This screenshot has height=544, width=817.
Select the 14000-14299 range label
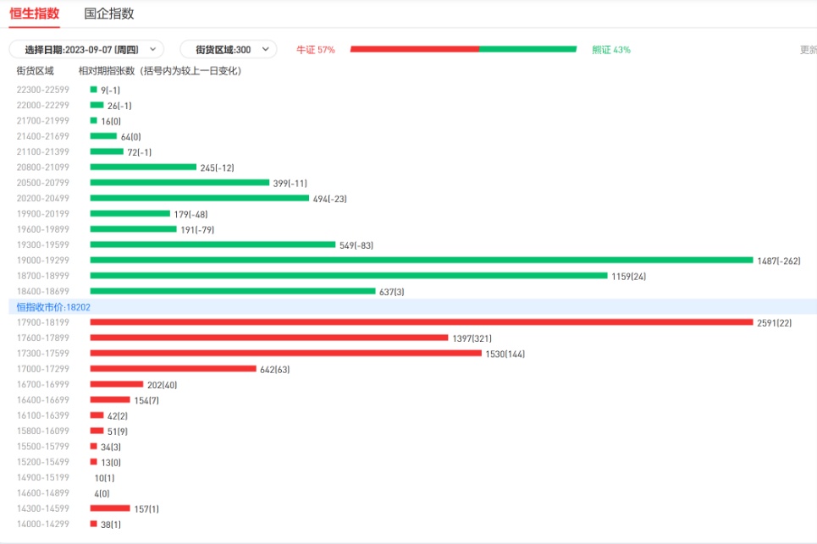pyautogui.click(x=42, y=525)
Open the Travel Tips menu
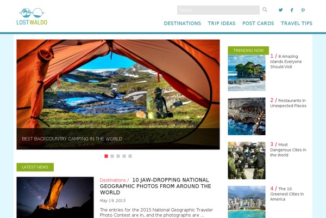The width and height of the screenshot is (326, 218). tap(297, 23)
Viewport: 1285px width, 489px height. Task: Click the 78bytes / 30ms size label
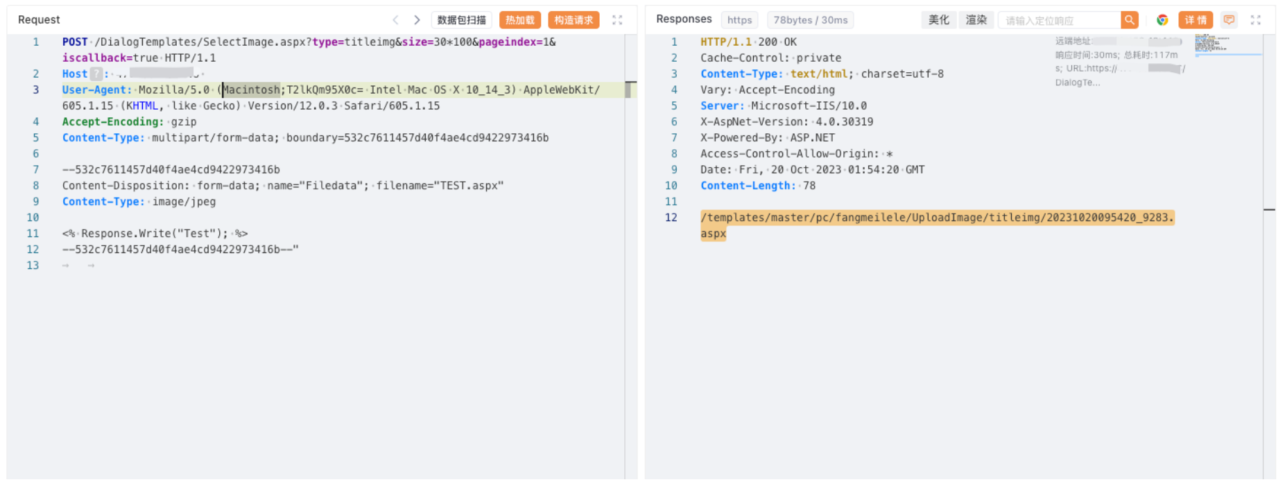(810, 20)
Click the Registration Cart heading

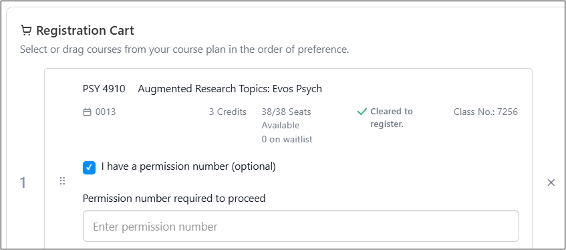[85, 31]
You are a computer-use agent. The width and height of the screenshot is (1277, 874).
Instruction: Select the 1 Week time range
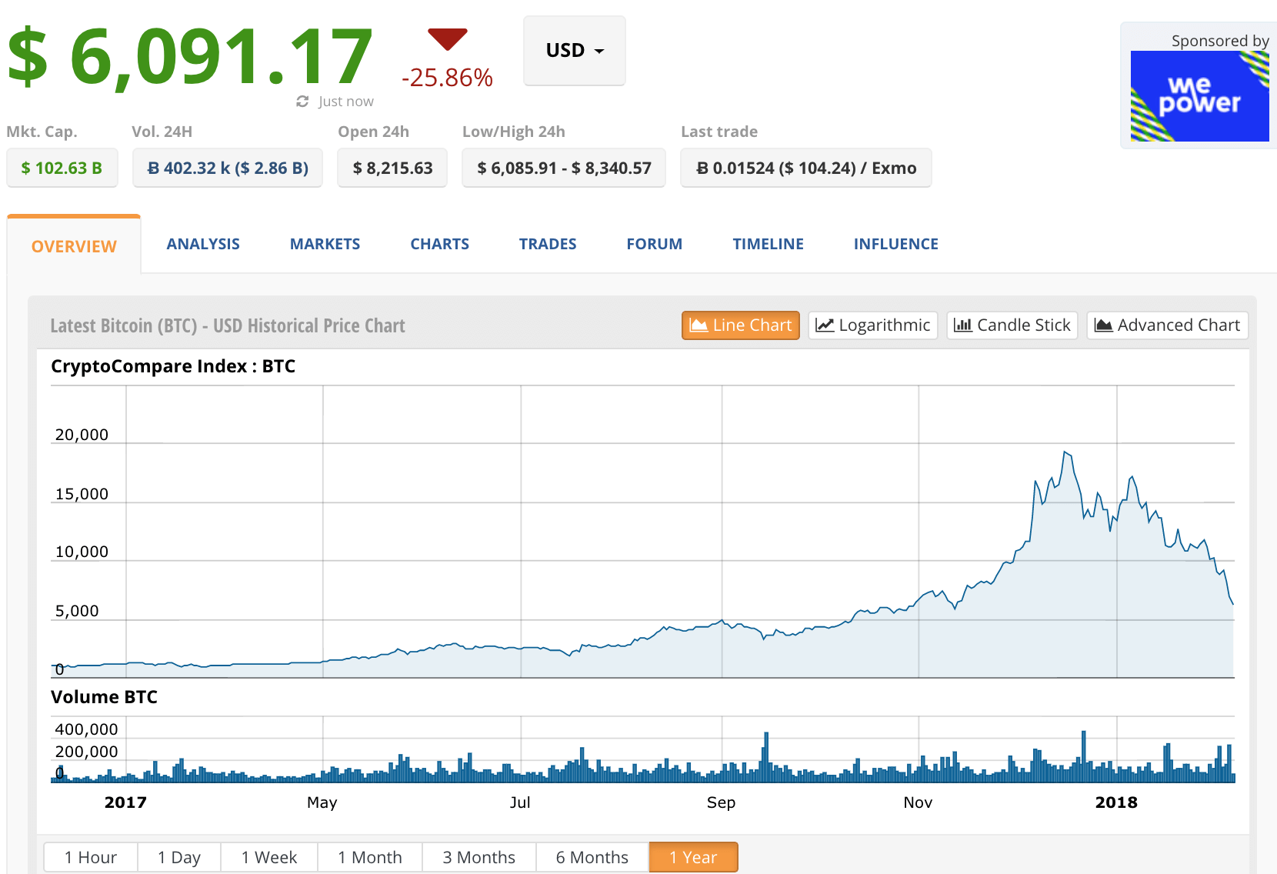click(x=268, y=857)
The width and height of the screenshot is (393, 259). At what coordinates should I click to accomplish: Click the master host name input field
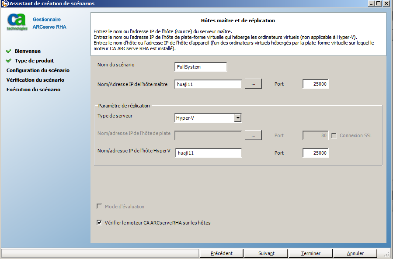click(208, 84)
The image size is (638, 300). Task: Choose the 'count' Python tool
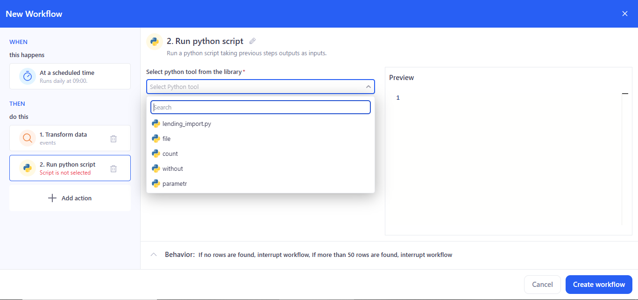[169, 154]
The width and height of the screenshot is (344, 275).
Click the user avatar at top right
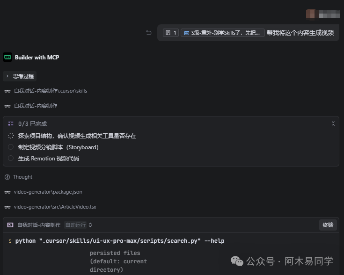312,14
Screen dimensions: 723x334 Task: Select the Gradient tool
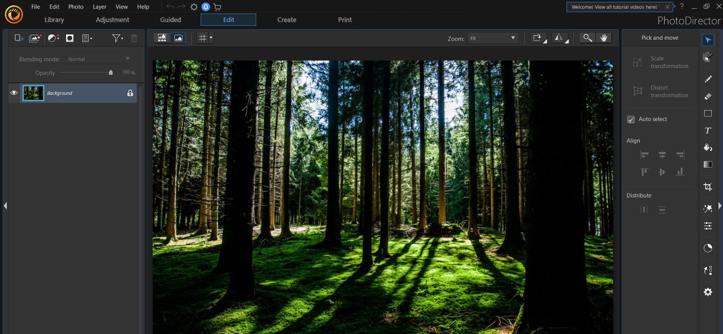(708, 165)
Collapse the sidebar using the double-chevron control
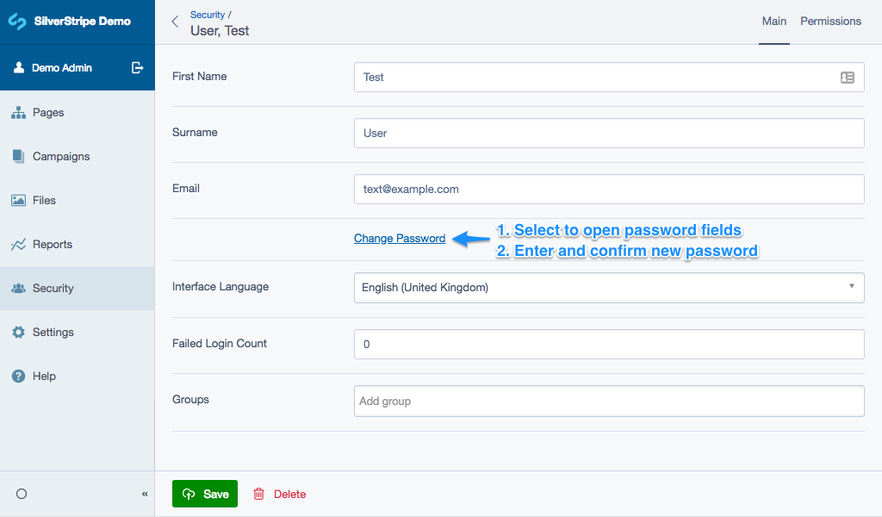 [144, 494]
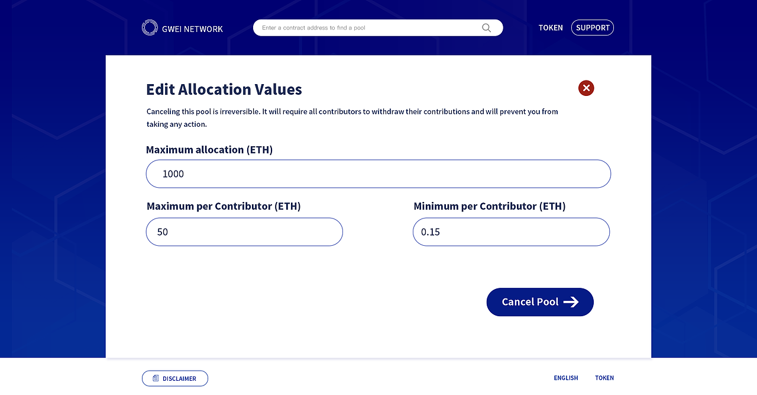Click the GWEI NETWORK brand name
Image resolution: width=757 pixels, height=395 pixels.
tap(192, 28)
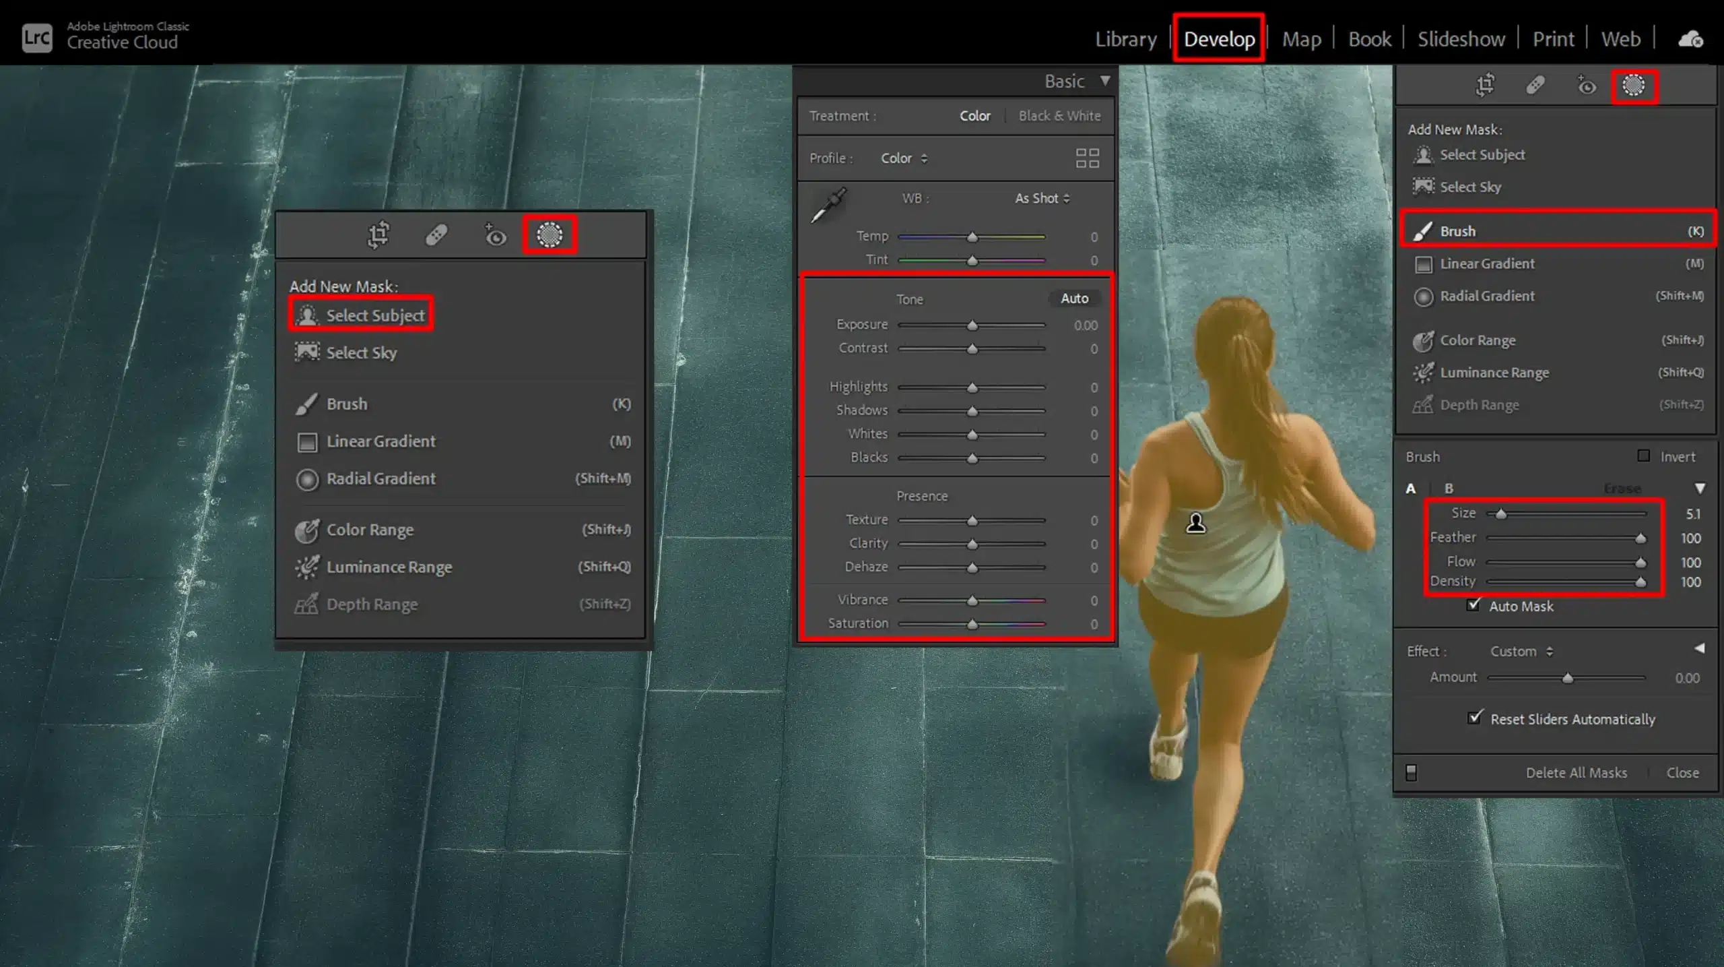The width and height of the screenshot is (1724, 967).
Task: Select the Brush mask tool
Action: (x=1457, y=231)
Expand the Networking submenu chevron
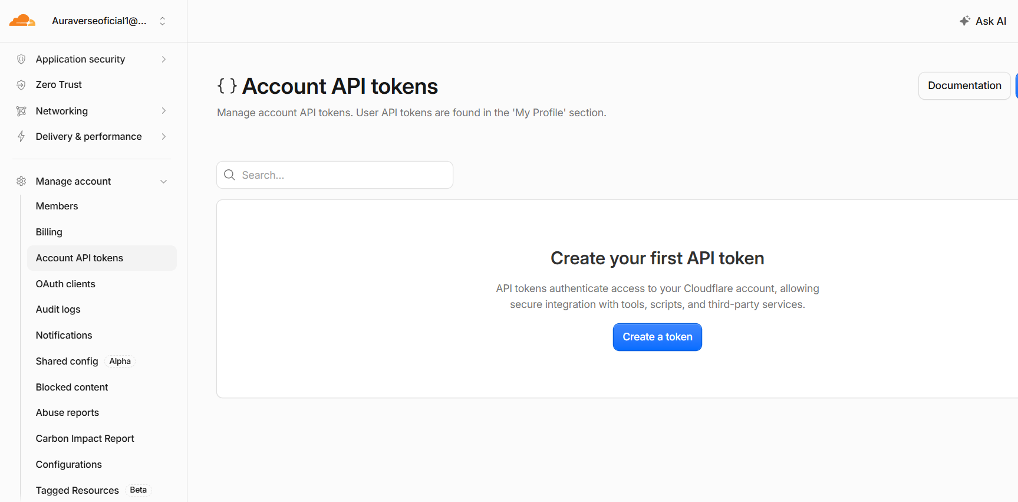The height and width of the screenshot is (502, 1018). tap(164, 111)
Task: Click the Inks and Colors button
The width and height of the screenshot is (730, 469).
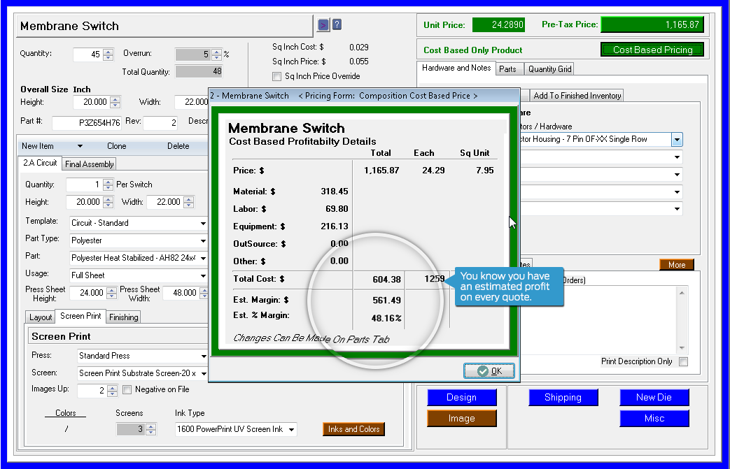Action: [x=353, y=429]
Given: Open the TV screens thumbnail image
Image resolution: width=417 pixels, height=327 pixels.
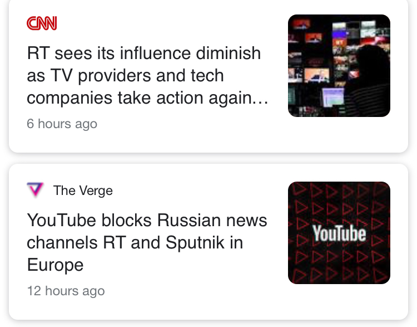Looking at the screenshot, I should tap(339, 66).
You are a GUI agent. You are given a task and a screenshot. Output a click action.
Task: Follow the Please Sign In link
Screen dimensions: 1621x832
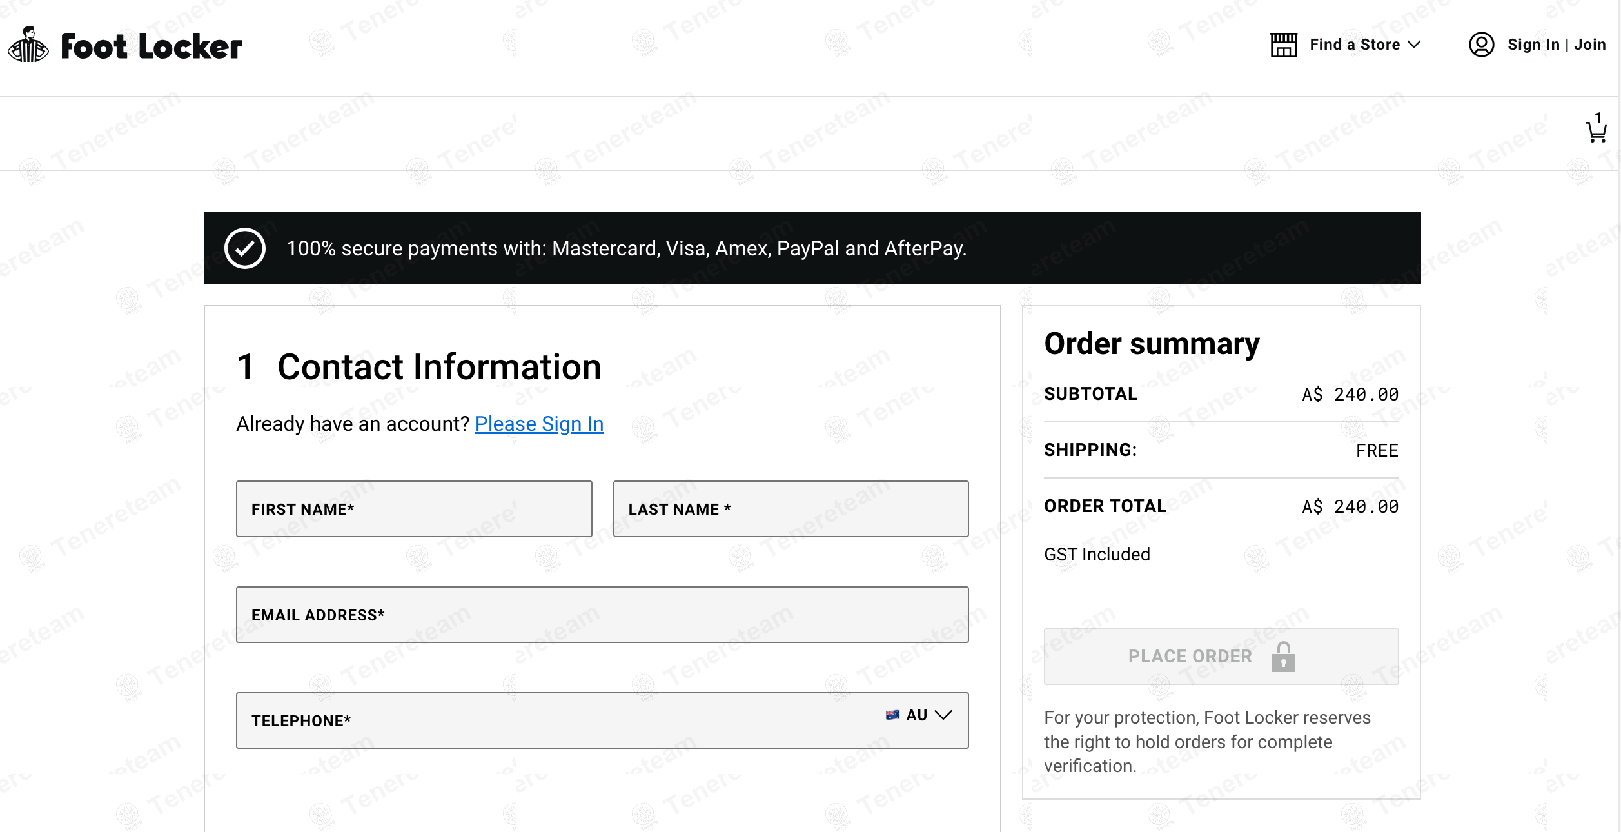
------------------------
What is needed is an exact reprint of every entry, pictures excluded.

This screenshot has height=544, width=817.
Select the 14000-14299 range label
pyautogui.click(x=42, y=525)
Open the Travel Tips menu
The width and height of the screenshot is (326, 218). tap(297, 23)
Viewport: 1285px width, 489px height. Task: Click the 78bytes / 30ms size label
(810, 20)
Click the Registration Cart heading

[85, 31]
You are a computer-use agent. The width and height of the screenshot is (1277, 874).
Instruction: Select the 1 Week time range
click(x=268, y=857)
The width and height of the screenshot is (393, 259). At what coordinates should I click to accomplish: Click the master host name input field
click(208, 84)
The image size is (638, 300). Task: Choose the 'count' Python tool
[169, 154]
The width and height of the screenshot is (344, 275).
Click the user avatar at top right
312,14
Screen dimensions: 723x334 Task: Select the Gradient tool
(708, 165)
Collapse the sidebar using the double-chevron control
 [144, 494]
Click the GWEI NETWORK brand name
Image resolution: width=757 pixels, height=395 pixels.
tap(192, 28)
The width and height of the screenshot is (1724, 967).
Task: Select the Brush mask tool
Action: (x=1457, y=231)
Expand the Networking submenu chevron
The height and width of the screenshot is (502, 1018). tap(164, 111)
Task: Click the Inks and Colors button
The width and height of the screenshot is (730, 469).
Action: [x=353, y=429]
Given: Open the TV screens thumbnail image
Image resolution: width=417 pixels, height=327 pixels.
Looking at the screenshot, I should tap(339, 66).
You are a GUI agent. You are given a task and a screenshot. Output a click action.
Task: Follow the Please Sign In link
Screen dimensions: 1621x832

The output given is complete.